A few tips to measure and show impact
- We have to be clear, before designing a programme, about what we want to obtain with our intervention. We should invest some time clarifying our organisation’s long-term objectives: What life changes will we try to bring to the people or communities we work with?
- Invest some time implementing a Baseline Survey (basically, measuring the situation before the beginning of your project), involving different stakeholders.
- It would be a good idea to have a control group (people that don’t benefit from your intervention), to prove that changes are really due to your project.
- We need indicators to measure each element: outputs, but also outcomes and impact. Otherwise how will we know that we are achieving what we set out to do?
- It is essential to involve our future beneficiaries: It isn’t realistic to measure change by ourselves.
If you would like to go further, here are some well-known methodologies for impact measurement. And remember what they say: what isn’t measured can’t be improved!
- The London Benchmarking Group (LBG) promotes an emerging global standard for reporting community investment activities. It has been adapted to measure and manage social activities and NGO activities, as well and the outputs and impacts achieved.

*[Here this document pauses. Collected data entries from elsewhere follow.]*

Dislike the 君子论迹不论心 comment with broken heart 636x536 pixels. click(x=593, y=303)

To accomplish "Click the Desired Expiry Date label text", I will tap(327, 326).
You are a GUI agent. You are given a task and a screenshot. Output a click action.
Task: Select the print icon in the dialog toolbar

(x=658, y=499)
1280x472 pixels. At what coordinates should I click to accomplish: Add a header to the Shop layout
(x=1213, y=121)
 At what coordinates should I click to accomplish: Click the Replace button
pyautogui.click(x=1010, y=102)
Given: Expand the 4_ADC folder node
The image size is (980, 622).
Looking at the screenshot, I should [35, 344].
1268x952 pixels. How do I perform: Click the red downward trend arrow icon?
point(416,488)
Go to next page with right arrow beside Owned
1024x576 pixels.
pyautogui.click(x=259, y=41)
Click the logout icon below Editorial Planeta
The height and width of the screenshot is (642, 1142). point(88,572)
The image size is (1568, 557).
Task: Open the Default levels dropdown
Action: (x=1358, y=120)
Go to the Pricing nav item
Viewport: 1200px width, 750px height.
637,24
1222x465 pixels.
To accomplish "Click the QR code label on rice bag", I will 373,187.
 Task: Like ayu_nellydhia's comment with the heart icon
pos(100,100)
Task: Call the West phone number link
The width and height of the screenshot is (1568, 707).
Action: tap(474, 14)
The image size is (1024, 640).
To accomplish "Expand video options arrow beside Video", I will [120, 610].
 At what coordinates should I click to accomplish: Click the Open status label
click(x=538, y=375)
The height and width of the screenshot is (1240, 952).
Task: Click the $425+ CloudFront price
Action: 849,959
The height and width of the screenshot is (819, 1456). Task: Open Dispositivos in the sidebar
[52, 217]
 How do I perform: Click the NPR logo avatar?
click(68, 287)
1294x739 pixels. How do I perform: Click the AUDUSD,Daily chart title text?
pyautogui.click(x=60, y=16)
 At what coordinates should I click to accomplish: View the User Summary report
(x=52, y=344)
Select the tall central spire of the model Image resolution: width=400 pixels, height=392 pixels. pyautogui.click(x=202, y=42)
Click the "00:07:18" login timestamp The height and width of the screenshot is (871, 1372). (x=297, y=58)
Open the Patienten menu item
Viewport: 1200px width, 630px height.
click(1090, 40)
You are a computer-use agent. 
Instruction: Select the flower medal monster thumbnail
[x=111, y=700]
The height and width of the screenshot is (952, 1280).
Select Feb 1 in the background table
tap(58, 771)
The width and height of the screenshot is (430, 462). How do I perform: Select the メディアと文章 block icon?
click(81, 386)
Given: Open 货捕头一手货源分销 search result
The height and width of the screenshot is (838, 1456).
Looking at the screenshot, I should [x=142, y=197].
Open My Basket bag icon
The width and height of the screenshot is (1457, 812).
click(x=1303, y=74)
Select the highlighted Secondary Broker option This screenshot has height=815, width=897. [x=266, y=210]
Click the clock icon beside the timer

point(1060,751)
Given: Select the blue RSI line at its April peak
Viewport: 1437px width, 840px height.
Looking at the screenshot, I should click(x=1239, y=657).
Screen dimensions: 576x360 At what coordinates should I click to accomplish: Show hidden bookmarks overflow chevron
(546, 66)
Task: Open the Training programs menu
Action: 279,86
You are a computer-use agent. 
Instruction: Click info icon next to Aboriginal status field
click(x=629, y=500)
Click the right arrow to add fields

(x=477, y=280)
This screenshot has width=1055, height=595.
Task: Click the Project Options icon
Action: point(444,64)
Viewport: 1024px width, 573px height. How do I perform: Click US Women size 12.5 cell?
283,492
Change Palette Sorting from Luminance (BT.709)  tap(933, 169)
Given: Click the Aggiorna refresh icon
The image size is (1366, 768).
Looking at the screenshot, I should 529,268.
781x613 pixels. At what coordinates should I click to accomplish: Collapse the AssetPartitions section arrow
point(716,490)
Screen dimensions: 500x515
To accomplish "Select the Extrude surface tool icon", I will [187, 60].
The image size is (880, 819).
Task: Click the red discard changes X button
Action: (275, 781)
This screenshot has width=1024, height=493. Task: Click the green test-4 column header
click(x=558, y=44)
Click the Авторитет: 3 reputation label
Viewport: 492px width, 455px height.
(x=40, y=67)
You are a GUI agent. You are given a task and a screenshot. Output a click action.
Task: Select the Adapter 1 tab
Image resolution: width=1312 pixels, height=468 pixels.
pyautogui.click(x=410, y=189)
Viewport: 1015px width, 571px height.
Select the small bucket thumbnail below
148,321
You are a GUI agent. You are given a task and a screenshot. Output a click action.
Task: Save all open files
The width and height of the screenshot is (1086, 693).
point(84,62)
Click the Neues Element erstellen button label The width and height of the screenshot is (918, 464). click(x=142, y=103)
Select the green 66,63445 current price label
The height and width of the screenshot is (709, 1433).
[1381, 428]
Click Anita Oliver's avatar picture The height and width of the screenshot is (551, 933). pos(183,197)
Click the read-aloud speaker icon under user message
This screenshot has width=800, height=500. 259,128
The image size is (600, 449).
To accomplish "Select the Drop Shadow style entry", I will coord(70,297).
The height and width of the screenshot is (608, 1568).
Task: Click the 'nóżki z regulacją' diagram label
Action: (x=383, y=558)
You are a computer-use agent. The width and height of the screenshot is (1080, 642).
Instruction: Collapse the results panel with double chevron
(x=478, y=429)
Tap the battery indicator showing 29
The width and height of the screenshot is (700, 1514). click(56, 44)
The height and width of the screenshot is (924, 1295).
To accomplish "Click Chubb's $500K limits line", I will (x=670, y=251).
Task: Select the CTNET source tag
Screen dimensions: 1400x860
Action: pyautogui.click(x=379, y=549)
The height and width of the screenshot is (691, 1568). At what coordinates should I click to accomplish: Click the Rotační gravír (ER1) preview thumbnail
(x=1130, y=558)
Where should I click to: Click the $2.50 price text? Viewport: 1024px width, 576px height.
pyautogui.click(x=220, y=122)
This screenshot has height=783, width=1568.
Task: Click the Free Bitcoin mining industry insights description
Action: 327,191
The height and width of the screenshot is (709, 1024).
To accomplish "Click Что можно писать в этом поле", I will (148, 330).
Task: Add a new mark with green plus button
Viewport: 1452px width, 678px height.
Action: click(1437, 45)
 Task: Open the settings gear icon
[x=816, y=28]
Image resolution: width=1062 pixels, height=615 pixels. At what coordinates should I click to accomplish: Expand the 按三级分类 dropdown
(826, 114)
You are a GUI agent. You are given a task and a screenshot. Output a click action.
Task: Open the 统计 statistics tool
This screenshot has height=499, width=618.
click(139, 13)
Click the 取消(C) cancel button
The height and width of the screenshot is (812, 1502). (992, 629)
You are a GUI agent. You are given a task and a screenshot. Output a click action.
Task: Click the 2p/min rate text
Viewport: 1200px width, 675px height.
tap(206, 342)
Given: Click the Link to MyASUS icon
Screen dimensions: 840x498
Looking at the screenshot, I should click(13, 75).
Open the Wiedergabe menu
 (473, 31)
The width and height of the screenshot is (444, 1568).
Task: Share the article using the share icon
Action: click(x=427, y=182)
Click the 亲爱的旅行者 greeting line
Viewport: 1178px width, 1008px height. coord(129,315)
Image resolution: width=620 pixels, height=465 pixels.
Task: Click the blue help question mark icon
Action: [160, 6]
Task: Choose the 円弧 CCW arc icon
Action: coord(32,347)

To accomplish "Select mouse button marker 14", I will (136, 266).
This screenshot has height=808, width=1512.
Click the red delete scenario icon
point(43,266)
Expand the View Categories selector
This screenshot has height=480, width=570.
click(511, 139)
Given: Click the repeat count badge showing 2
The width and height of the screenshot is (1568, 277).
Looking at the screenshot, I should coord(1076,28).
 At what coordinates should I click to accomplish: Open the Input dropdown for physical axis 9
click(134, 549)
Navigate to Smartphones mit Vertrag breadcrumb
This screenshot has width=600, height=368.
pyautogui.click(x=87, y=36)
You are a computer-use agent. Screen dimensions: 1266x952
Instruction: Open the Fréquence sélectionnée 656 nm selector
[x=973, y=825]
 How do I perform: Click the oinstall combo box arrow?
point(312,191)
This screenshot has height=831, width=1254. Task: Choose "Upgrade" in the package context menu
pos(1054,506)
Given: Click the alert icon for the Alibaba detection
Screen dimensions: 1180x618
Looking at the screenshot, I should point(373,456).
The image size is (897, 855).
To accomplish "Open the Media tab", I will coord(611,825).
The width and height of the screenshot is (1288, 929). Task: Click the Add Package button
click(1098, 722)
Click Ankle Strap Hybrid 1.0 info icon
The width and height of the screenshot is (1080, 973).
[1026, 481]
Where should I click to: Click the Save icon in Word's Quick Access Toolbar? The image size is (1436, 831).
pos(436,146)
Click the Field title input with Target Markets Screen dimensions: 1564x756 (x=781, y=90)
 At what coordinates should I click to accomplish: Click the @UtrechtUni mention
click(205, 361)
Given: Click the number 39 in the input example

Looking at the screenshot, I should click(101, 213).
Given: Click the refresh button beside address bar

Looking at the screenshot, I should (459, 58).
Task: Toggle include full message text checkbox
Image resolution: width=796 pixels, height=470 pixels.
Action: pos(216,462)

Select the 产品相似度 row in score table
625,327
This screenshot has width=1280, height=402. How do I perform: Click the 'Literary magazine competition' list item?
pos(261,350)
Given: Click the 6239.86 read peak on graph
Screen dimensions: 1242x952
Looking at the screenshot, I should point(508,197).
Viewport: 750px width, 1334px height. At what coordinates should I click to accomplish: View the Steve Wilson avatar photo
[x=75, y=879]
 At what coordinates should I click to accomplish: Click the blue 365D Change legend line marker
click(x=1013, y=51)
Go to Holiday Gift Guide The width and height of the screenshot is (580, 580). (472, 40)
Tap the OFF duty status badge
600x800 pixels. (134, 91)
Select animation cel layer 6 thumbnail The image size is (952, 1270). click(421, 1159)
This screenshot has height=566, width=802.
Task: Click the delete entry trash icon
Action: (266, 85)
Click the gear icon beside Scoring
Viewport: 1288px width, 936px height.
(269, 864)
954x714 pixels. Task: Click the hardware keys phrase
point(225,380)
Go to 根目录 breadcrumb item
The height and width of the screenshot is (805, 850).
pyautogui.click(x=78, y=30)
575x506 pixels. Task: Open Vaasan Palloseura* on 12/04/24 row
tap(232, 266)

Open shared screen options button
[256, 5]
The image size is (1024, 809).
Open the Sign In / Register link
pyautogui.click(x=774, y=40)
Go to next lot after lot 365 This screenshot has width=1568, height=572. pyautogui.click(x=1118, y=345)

- The Most Significant Change (MSC) approach involves generating and analysing personal accounts of change and deciding which of these accounts is the most significant – and why.
- European Venture Philanthropy Association (EVPA) standard: A practical guide using an impact measurement standard endorsed by the European Commission as the EU-wide best practice standard of impact measurement.
- Impact Reporting and Investment Standard (IRIS) is an initiative of the Global Impact Investing Network (GIIN), a non-profit organisation dedicated to increasing the scale and effectiveness of impact investing. IRIS metrics are designed to measure the social, environmental and financial performance of an investment.
What about you? Which methodology do you use in your organisation?